GIVEN TASK: Reproduce every line of the records below word for word, leaving out the pictures.

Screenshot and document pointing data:
※ ※ ※
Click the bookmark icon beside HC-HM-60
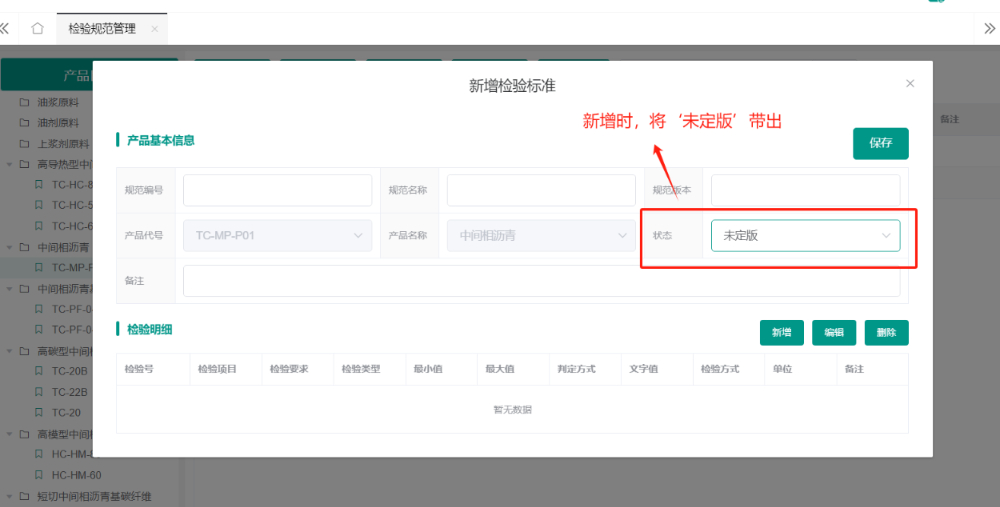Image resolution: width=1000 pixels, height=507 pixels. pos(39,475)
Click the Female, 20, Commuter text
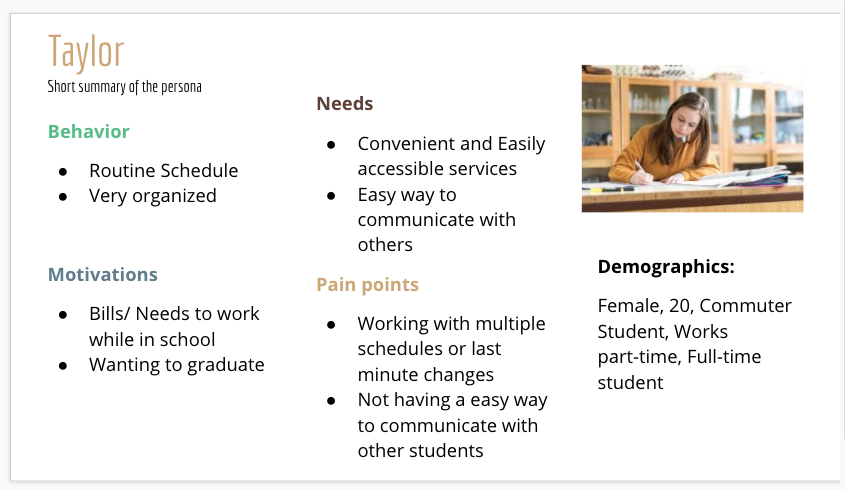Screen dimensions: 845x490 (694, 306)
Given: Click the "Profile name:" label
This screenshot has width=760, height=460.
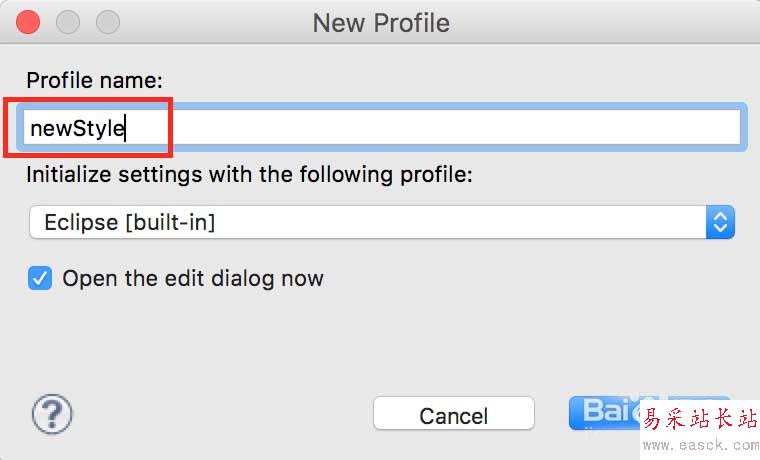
※ ※ ※
OUTPUT OF THE EXERCISE:
Click the bookmark icon beside HC-HM-60
Image resolution: width=1000 pixels, height=507 pixels. pos(39,475)
Click the Female, 20, Commuter text
Screen dimensions: 845x490 (694, 306)
Given: Click the "Profile name:" label
This screenshot has width=760, height=460.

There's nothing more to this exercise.